Re: Question: Pagination with multi index box

Posted by James liu <li...@gmail.com>.
thks for your detail answer.

but u ignore "sorted by score"

p1, p2,p1,p1,p3,p4,p1,p1

maybe their max score is lower than from p19,p20.

so it will not sorted by score correctly.

and if user click page 2 to see, how to show data?

p1 start from 10 or query other partitions?

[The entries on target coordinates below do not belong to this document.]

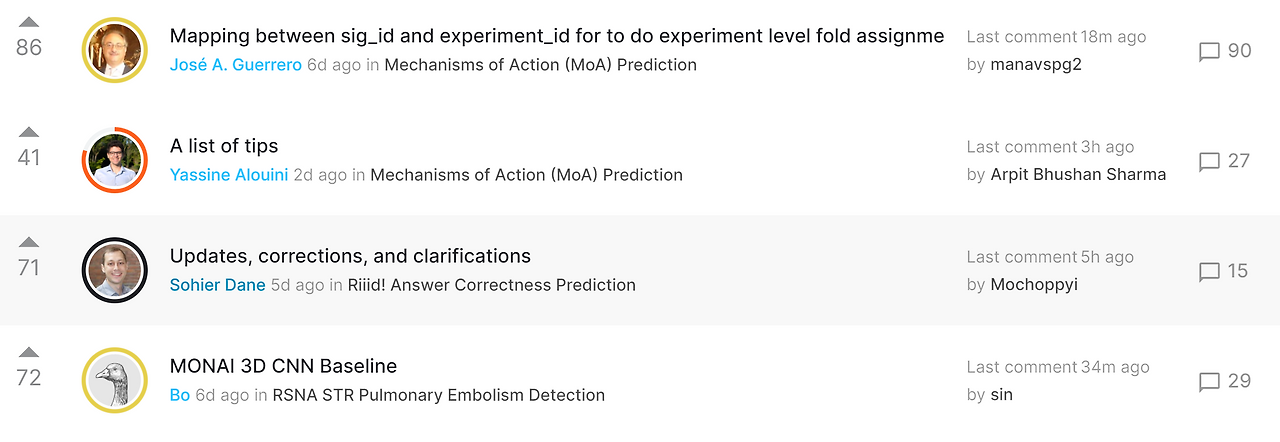
Task: Click the comment icon showing 27 comments
Action: point(1209,161)
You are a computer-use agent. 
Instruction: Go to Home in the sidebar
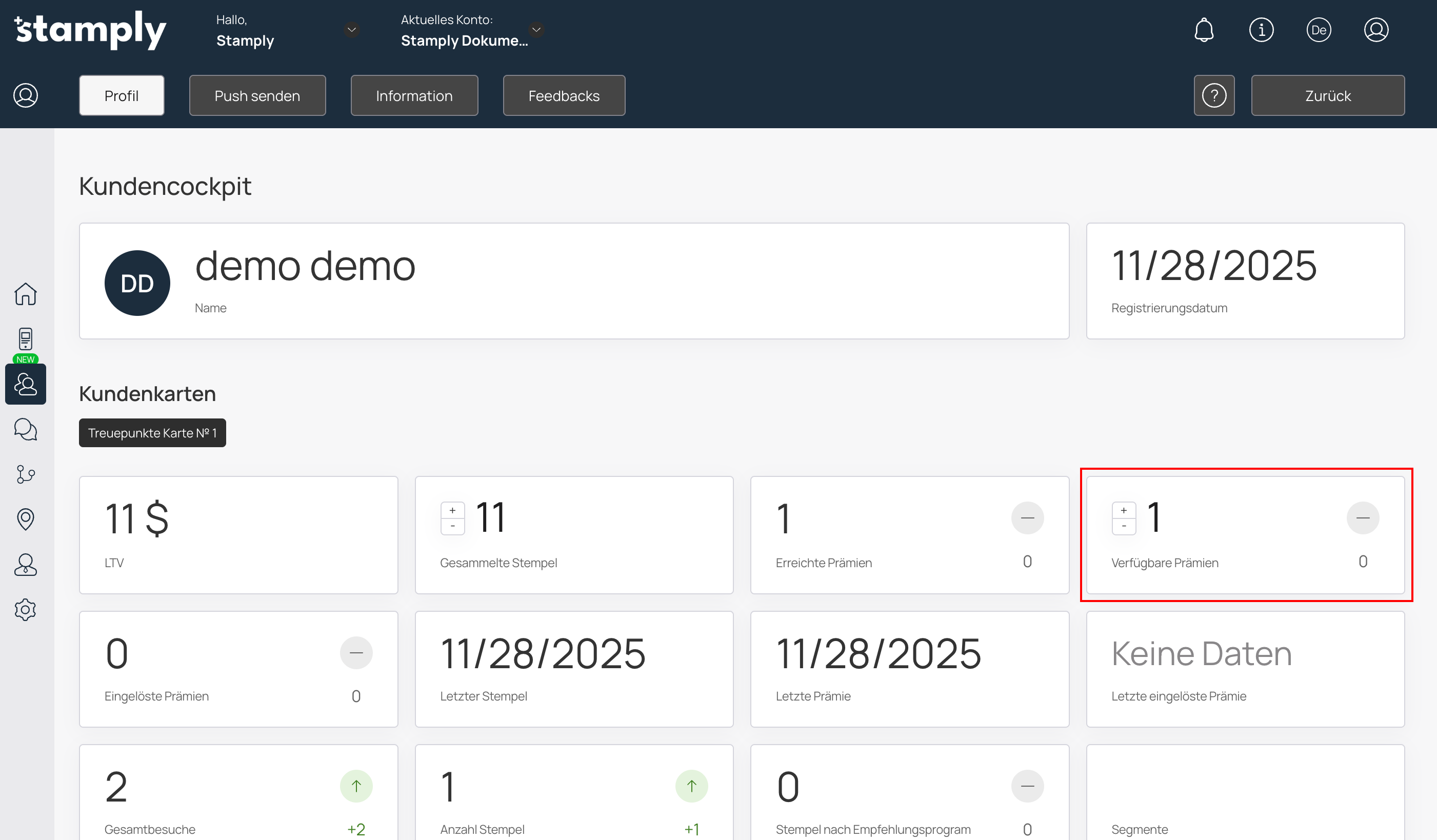[x=26, y=294]
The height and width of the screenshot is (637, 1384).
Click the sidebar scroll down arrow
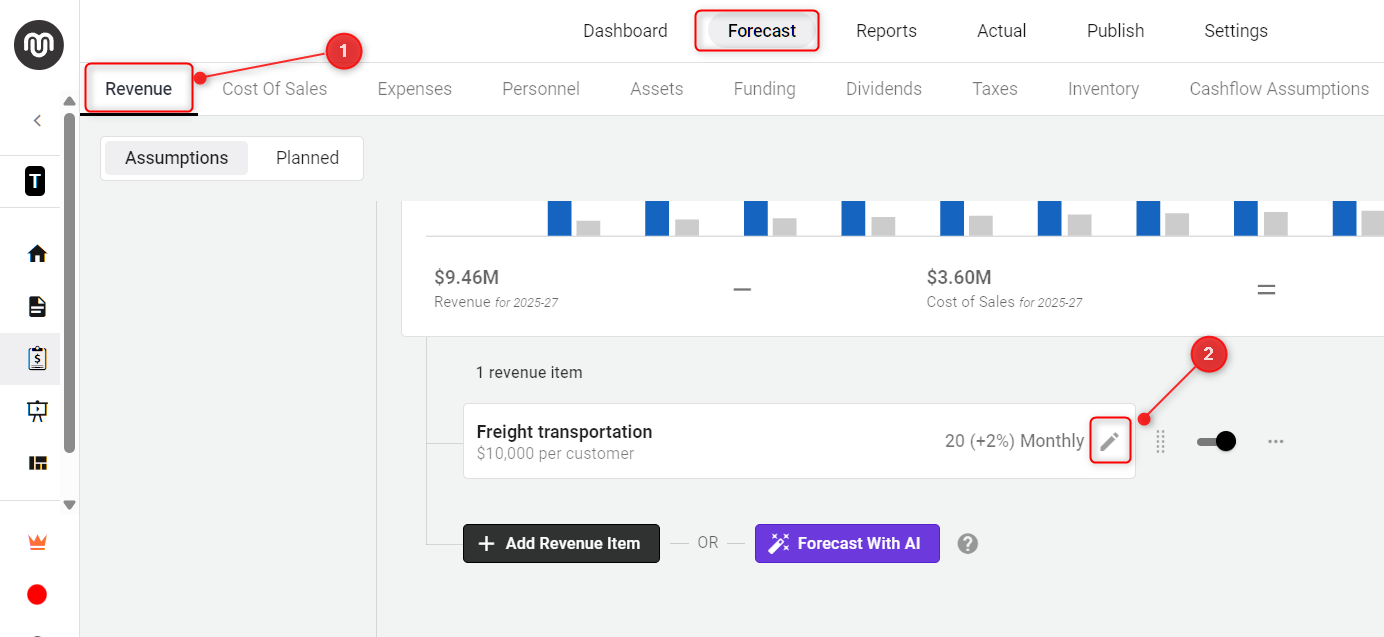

2007/5/15, Mike Klaas <mi...@gmail.com>:
>
> On 14-May-07, at 6:49 PM, James liu wrote:
>
> > 2007/5/15, Mike Klaas <mi...@gmail.com>:
> >>
> >> On 14-May-07, at 1:35 AM, James liu wrote:
> >>
> >> When you get up to 60 partitions, you should make it a multi stage
> >> process.  Assuming your partitions are disjoint and evenly
> >> distributed, estimate the number of documents that will appear in the
> >> final result from each.
> >
> >
> > yes, partitions distrbuted.
> >
> >
> > Double or triple that (and put a minimum
> >> threshold), try to assemble the number of documents you require, and
> >> if one partition "runs out" of docs before it is done, request a new
> >> round.
> >
> >
> > i dont' know what u mean "runs out"
>
> Say you request 5 docs from each of 60 partitions, and are interested
> in docs 1-10.  If, sorted by score, the docs come from:
>
> p1, p2, p1, p1, p3, p4, p1, p1
>
> Then p1 has "run out" at n=8, and there is no way to be sure if the
> remaining two needed docs come from p1 or somewhere else.  So you
> have to now request at least two additional documents from p1.
>
> > one user request will generate 60 partitions request.
> >
> > they work in parallel。
> >
> > so i don't know every partion's status before they done.
>
> Normally, you would wait for them to finish, and execute a subsequent
> request if more docs are needed.
>
> -Mike




-- 
regards
jl

Re: Question: Pagination with multi index box

Posted by Mike Klaas <mi...@gmail.com>.
On 14-May-07, at 6:49 PM, James liu wrote:

> 2007/5/15, Mike Klaas <mi...@gmail.com>:
>>
>> On 14-May-07, at 1:35 AM, James liu wrote:
>>
>> When you get up to 60 partitions, you should make it a multi stage
>> process.  Assuming your partitions are disjoint and evenly
>> distributed, estimate the number of documents that will appear in the
>> final result from each.
>
>
> yes, partitions distrbuted.
>
>
> Double or triple that (and put a minimum
>> threshold), try to assemble the number of documents you require, and
>> if one partition "runs out" of docs before it is done, request a new
>> round.
>
>
> i dont' know what u mean "runs out"

Say you request 5 docs from each of 60 partitions, and are interested  
in docs 1-10.  If, sorted by score, the docs come from:

p1, p2, p1, p1, p3, p4, p1, p1

Then p1 has "run out" at n=8, and there is no way to be sure if the  
remaining two needed docs come from p1 or somewhere else.  So you  
have to now request at least two additional documents from p1.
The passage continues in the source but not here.